== Tugas yang Dikerjakan ==
[A] Jawab pertanyaan berikut berdasarkan teks tentang kenaikan tarif ojek online:
(i) Pada tanggal berapa kebijakan kenaikan tarif ojek online seharusnya mulai berlaku?
(ii) Berapa besar kenaikan tarif yang diputuskan Kementerian Perhubungan?
(iii) Berapa persen konsumen dalam survei RISED yang meminta pemerintah mengkaji ulang tingkat kenaikan tarif?
[B] Tuliskan kembali tanpa perubahan bagian teks tentang kenaikan tarif ojek online yang diawali dengan kata-kata "Tarif Ojek Online Naik, Konsumen" dan diakhiri dengan "(Kompas. Com, 29/8/2022).".

== Teks Sumber ==
· · · ·
Tarif Ojek Online Naik, Konsumen dan Pelaku UMKM Panik




Oleh : Umi Hafizha

Kenaikan tarif ojek online hingga kini masih menjadi bahan perbincangan. Kebijakan kenaikan tarif ojek online yang seharusnya mulai berlaku tanggal 29 Agustus 2022 lalu resmi dibatalkan pemerintah. Menurut Juru Bicara Kementerian Perhubungan,  kembali menunda pemberlakuan tarif baru ojek online harus dilakukan demi mempertimbangkan berbagai situasi yang berkembang di masyarakat (Kompas. Com, 29/8/2022).

Sebagaimana diketahui sebelumnya, bahwa Kementerian Perhubungan memutuskan untuk menaikkan tarif ojek online antara 30% hingga 50%. Kenaikan tarif minimum dan tarif per kilometer di tiga zonasi tersebut dinilai konsumen terlalu tinggi.

Berdasarkan survei terbaru Research Institute of Socio-Economic Development (RISED) yang berjudul Persepsi Konsumen Terhadap Kenaikan Tarif Ojek Daring di Indonesia, menunjukkan,  mayoritas ( 73,8 %) konsumen meminta pemerintah mengkaji ulang tingkat kenaikan tarif ojek online yang dinilai sangat tinggi (Bisnis. Com,28/8/2022).

Kenaikan tarif ojek online yang cukup tinggi ini berdampak besar membebani  pengguna dan akan menurunkan omset UMKM yang mengandalkan penjualan online seperti ojol food dan ini dikhawatirkan akan mengurangi minat masyarakat menengah kebawah untuk menggunakan transportasi umum dan berbalik ke kendaraan pribadi.
· · · ·
== Data Hasil Ekstraksi ==

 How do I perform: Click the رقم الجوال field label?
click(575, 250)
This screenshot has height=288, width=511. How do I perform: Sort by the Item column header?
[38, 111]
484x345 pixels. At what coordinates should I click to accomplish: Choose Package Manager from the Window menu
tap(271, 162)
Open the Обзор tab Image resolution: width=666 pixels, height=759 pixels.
· · · ·
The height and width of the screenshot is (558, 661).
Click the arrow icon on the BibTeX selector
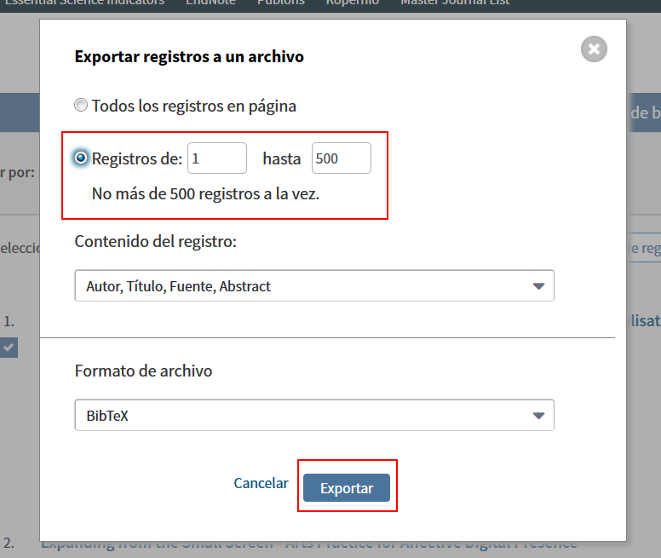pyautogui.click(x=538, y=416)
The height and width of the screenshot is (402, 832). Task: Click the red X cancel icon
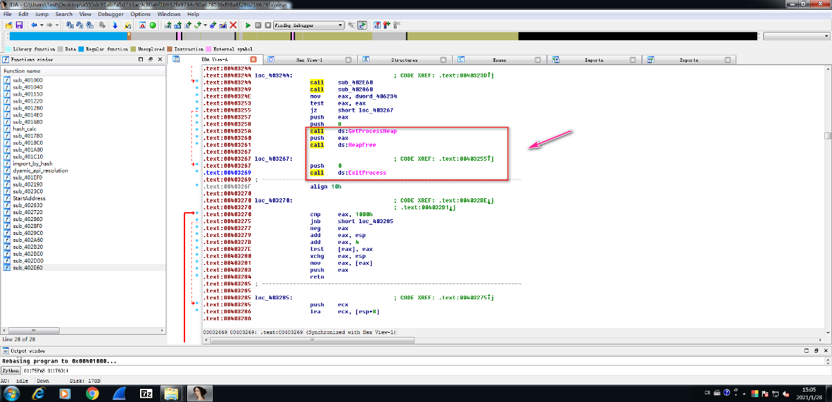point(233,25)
· · · ·
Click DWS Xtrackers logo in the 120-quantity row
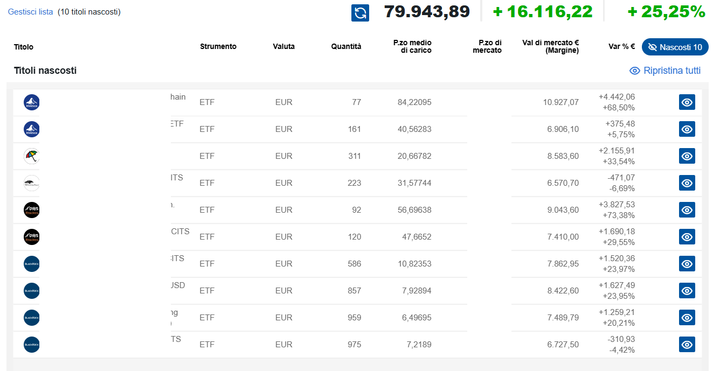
· · · ·
== Jawaban yang Diharapkan ==
[A]
(i) 29 Agustus 2022
(ii) Antara 30% hingga 50%
(iii) 73,8%

[B]
Tarif Ojek Online Naik, Konsumen dan Pelaku UMKM Panik




Oleh : Umi Hafizha

Kenaikan tarif ojek online hingga kini masih menjadi bahan perbincangan. Kebijakan kenaikan tarif ojek online yang seharusnya mulai berlaku tanggal 29 Agustus 2022 lalu resmi dibatalkan pemerintah. Menurut Juru Bicara Kementerian Perhubungan,  kembali menunda pemberlakuan tarif baru ojek online harus dilakukan demi mempertimbangkan berbagai situasi yang berkembang di masyarakat (Kompas. Com, 29/8/2022).